§ Selected passage
While Levi’s case was referred to a criminal ‘homicide unit’ for a review, no further action, or detail of inquiries allegedly undertaken, is recorded. And there are many areas of continuing confusion – including the passport – which underpin calls for a “joined-up” review of the case to be led by British police, in the style of the Madeleine McCann investigation, which has been going on now since she went missing in Portugal in 2007 at a cost to the Metropolitan Police of £13.2m.
Zone of Interest
According to the Catalan authorities, Levi’s travel document “was located” almost three weeks after he disappeared, having been sitting for an unknown period of time in a booth at a port security checkpoint, where it had been apparently handed in as a “lost object”.
“Therefore, the exact location or the date it was found is unknown,” the report concludes, uncritically.
But Byline Times has since identified the location of the security booth as a zone of interest to the case in light of an independent analysis of vessel movements in the six missing hours – an exercise never apparently undertaken by the Catalan authorities, according to a Mossos source.
The booth is the control point for the port’s secure ‘Energy Dock’; an area of industrial infrastructure where hundreds of millions of euros’ worth of chemicals and fuel come and go weekly on tankers from across the world – and where no tourist would have reason to go nor access.
It is also, Byline Times has established by using open source marine traffic records, where at least one vessel was moored at midnight when Levi’s phone lost signal, and which left the port a few hours later, passing the point at which he was allegedly seen in the sea approximately an hour before that sighting.
The ship – a tanker bound for Turkey – is one of a number of commercial, personal, and port authority vessels in the area of which no active inquiries are recorded, but whose location and movements mean they are relevant to the leading hypothesis that Levi was lost at sea.
Byline Times has asked the owners of 12 vessels for comment. We had yet to receive any responses at the time of publication but will update this article if we do.
Julie said: “None of this has figured in the thinking of the investigation in Spain. I spoke to an officer who said they just relied on passing ships to self-report if they had seen something untoward. But there is logically only one way Levi was in the sea as they say and that was from a boat. I’m shocked the investigation showed so little curiosity.”
A Further Twist
And then there is a further twist in the passport story. Byline Times has established that a much more detailed and seemingly contradictory account of its discovery was allegedly given by a Mossos officer to the Davis family on the afternoon of 18 November 2022.
During a pre-arranged 30-minute briefing at the Ciutat Vella station in the city, where the case was originally reported, Richard Squire – acting as a liaison for Julie – reported being told the passport had been found “randomly” at a “crime scene” in the city centre – in a narcopiso; an apartment where drugs, and in some cases sexual services, were bought and sold. No explanation reconciling its subsequent alleged recovery from the Energy Dock has ever been offered.
Julie said: “Richard has been very clear in what he was told and it means we have two different versions of events. This is one area we want the police to reinvestigate and as a family we need clarity on.

Dataset entries:
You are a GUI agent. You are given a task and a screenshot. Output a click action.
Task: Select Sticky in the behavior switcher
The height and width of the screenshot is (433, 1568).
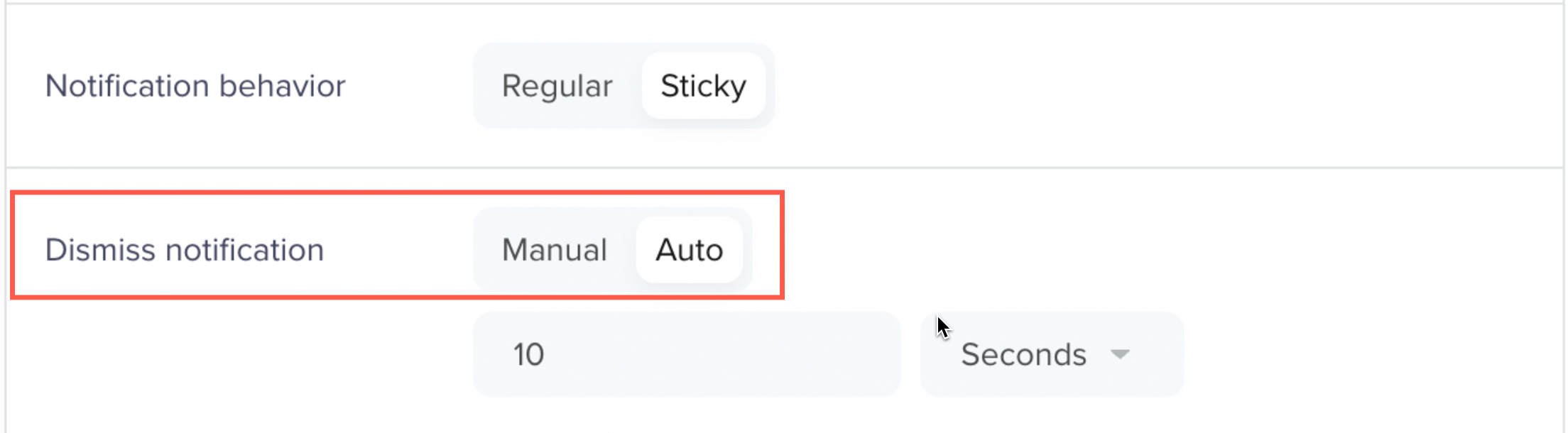702,86
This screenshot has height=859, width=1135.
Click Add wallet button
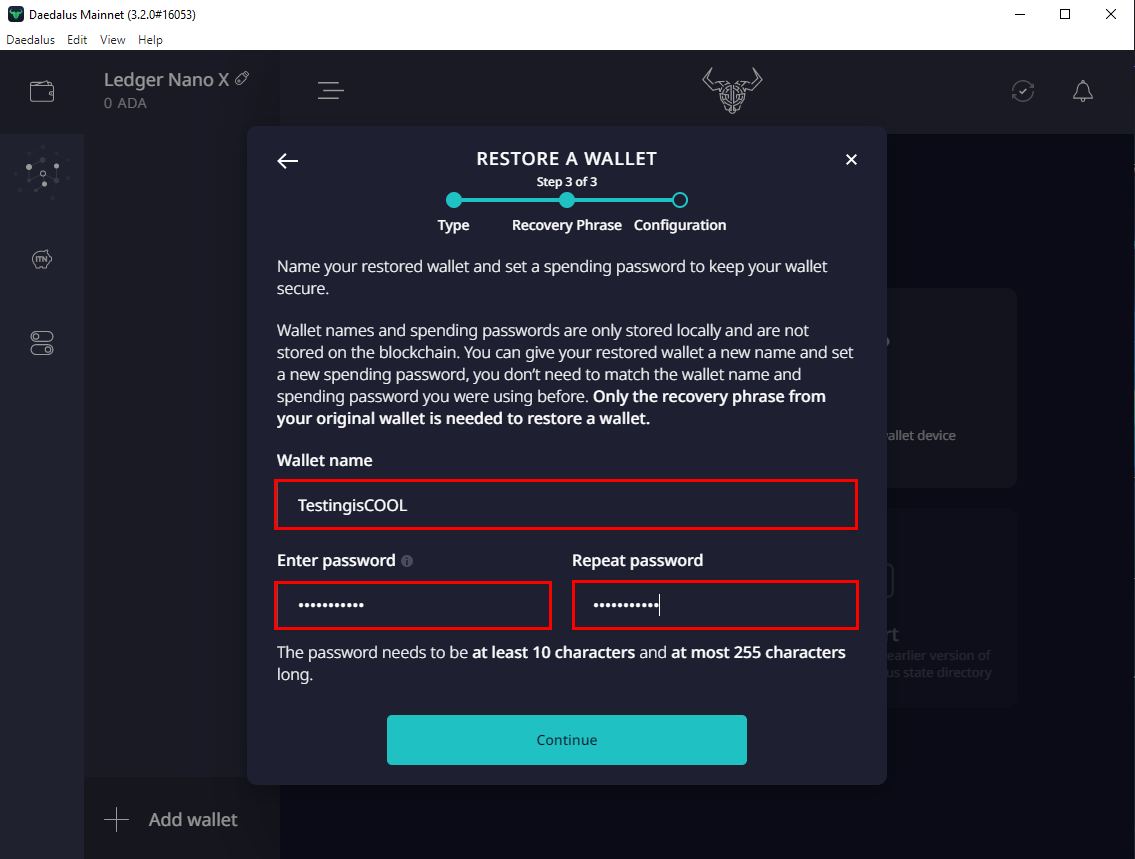(x=172, y=820)
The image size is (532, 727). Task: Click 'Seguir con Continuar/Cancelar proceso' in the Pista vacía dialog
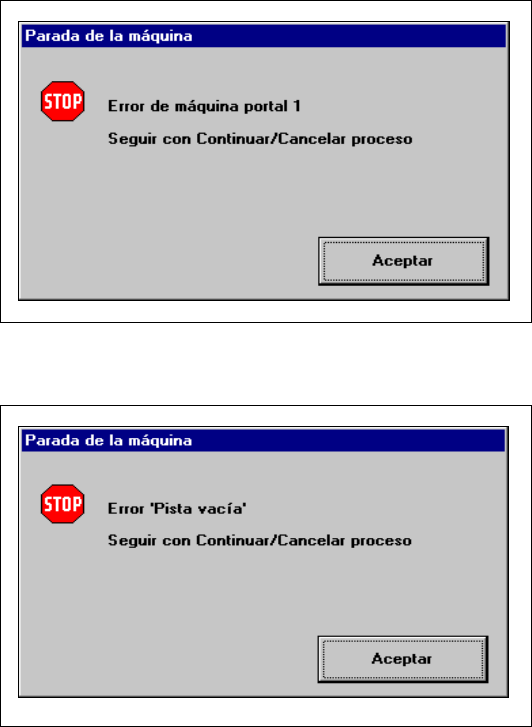pos(260,540)
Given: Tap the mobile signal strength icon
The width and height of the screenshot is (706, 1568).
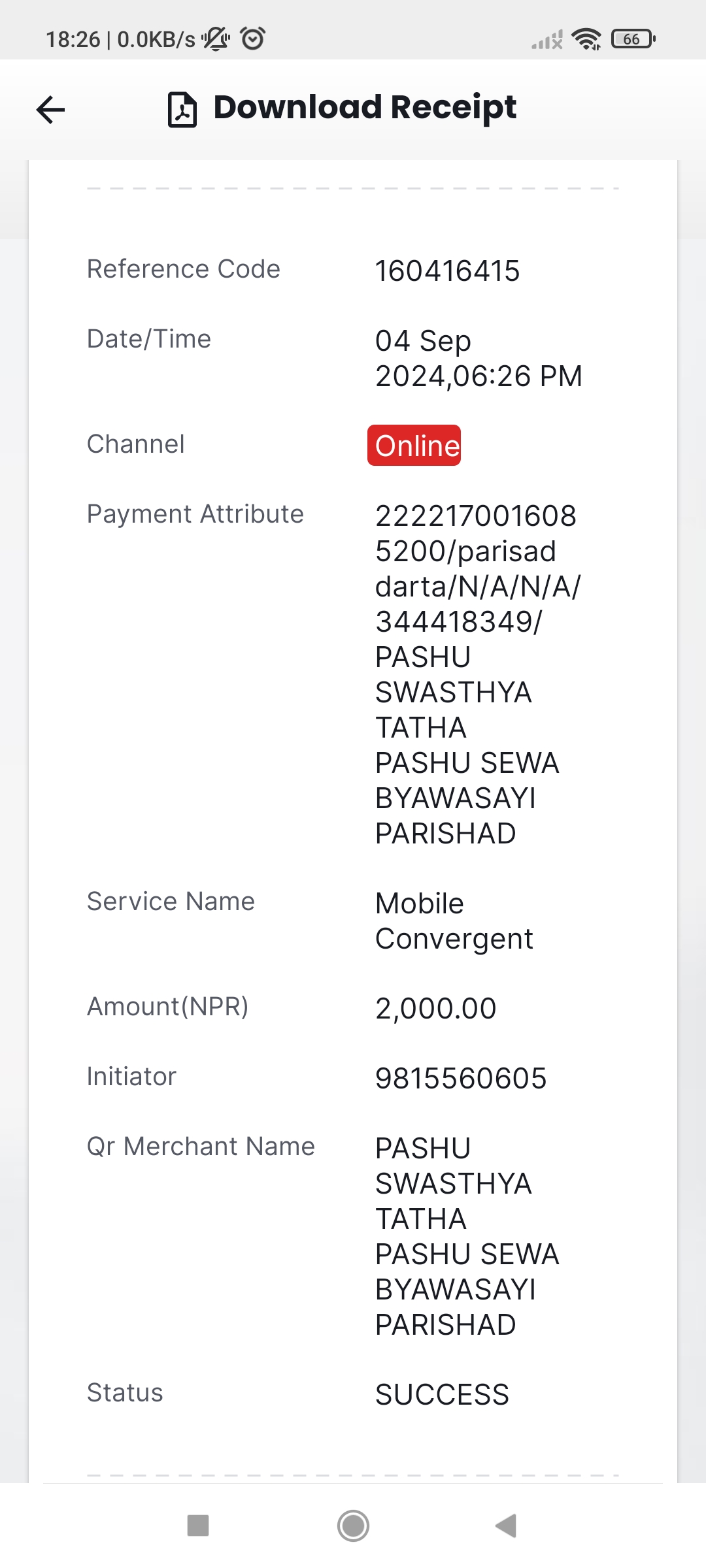Looking at the screenshot, I should 547,40.
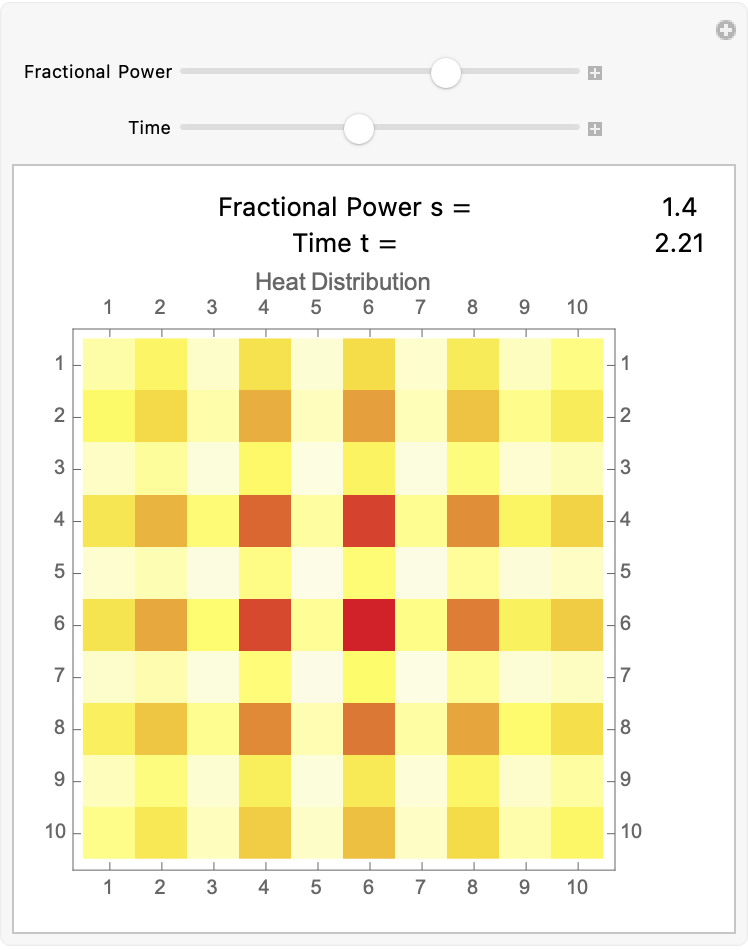
Task: Click the orange cell at row 4, column 4
Action: (265, 520)
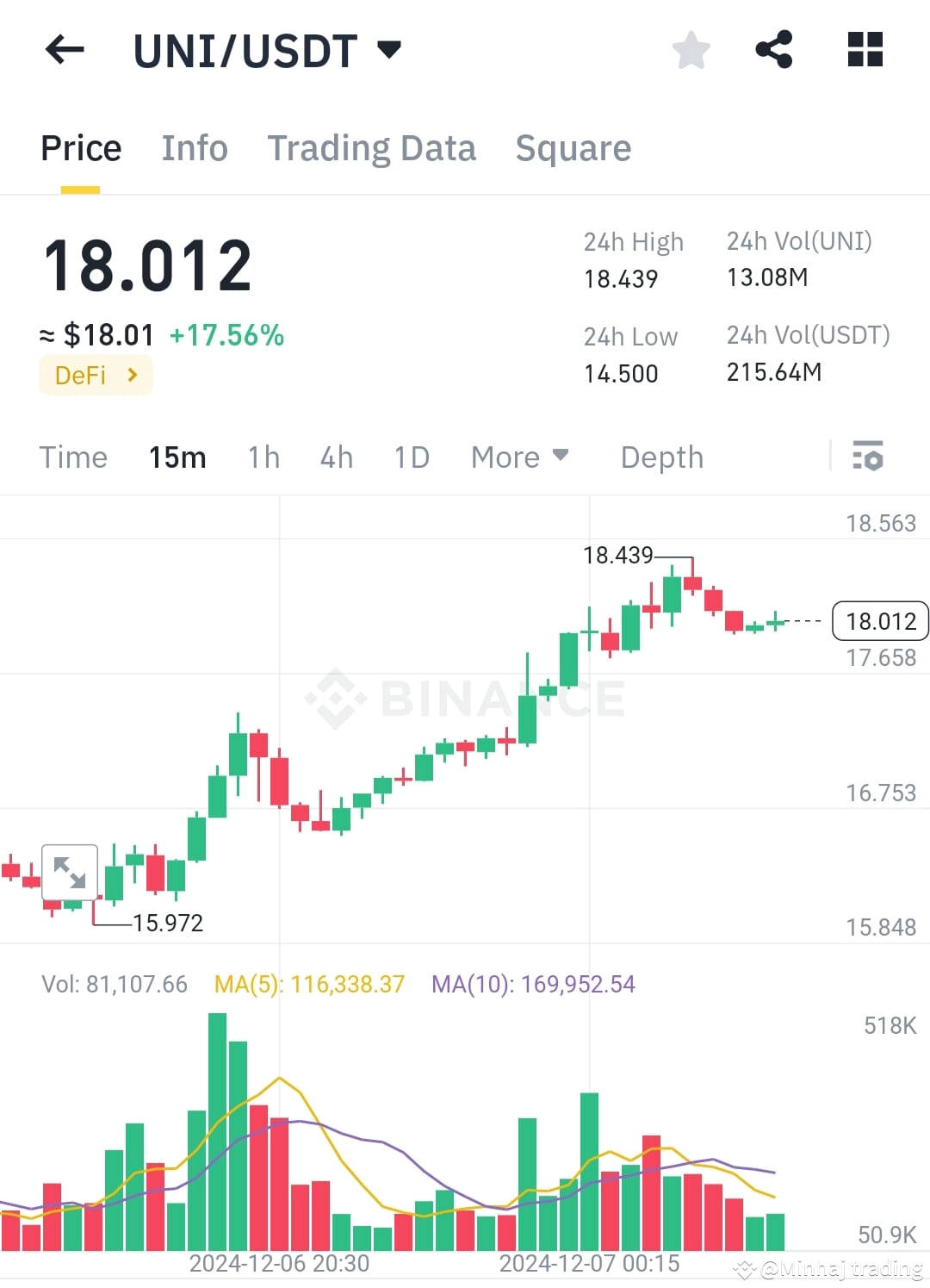Share the UNI/USDT chart
This screenshot has width=930, height=1288.
[774, 49]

§ Work instruction A
In the article on Levi's disappearance, where was the tanker that had been moored at the Energy Dock headed?
§ Work instruction B
Extend the article on Levi's disappearance by writing what comes after its final sentence.

§ Written response A
Turkey.

§ Written response B
“If it is the case as suggested that Levi may have been in or near one or both of these places in the six lost hours then it’s vital to the case. We know the location and time of the briefing the policeman gave Richard and so we’d like a statement from the officer as there is none in the official report.”
Bog Standard Questions
In addition, Levi’s passport was located at least as early as 20 November, which allowed 10 full days to check CCTV in and around the ‘Energy Dock’ secure port zone where it was handed in.
Julie said: “Levi was walking through the busiest streets of Barcelona and the investigation produced no CCTV and hasn’t said why. Then his passport turns up in a high security area and still there is no CCTV. And then they say he was probably in the water, kilometres out to sea, still in his clothes, but they don’t ask how he got there. It is so, so frustrating.”
Julie’s not alone in her frustration. Janet Hills is the former Chair of the Metropolitan Black Police Association and a retired detective.
She said: “In terms of professionalism, it leaves a lot to be desired. I know they have got a different system and the judge does a lot of the directing, but some of these lines of inquiry are bog standard and could have been looked at and put to bed.”
In response to direct questions from Julie and Byline Times, the Mossos said it had nothing to add to its published findings. Julie was told to make a formal application to the judge through lawyers if she wants further answers. The court would only comment to say the case remains closed.
“I’m a single working mum with two dependent children still at home,” Julie said. “Like most of us, I’m working all hours just to meet the cost of living, let alone employ a legal team in Spain. Along with everything else, it’s just another obstacle.”
Sex Trafficked?
It’s tempting to imagine reasons for the lack of engagement by the Catalan authorities. After all, Levi’s case strays into allegations of organised crime, sex trafficking, modern slavery and potentially murder.
“Some stones aren’t worth lifting. You might not like what you find,” said a source with knowledge of organised crime in Catalonia and Ibiza.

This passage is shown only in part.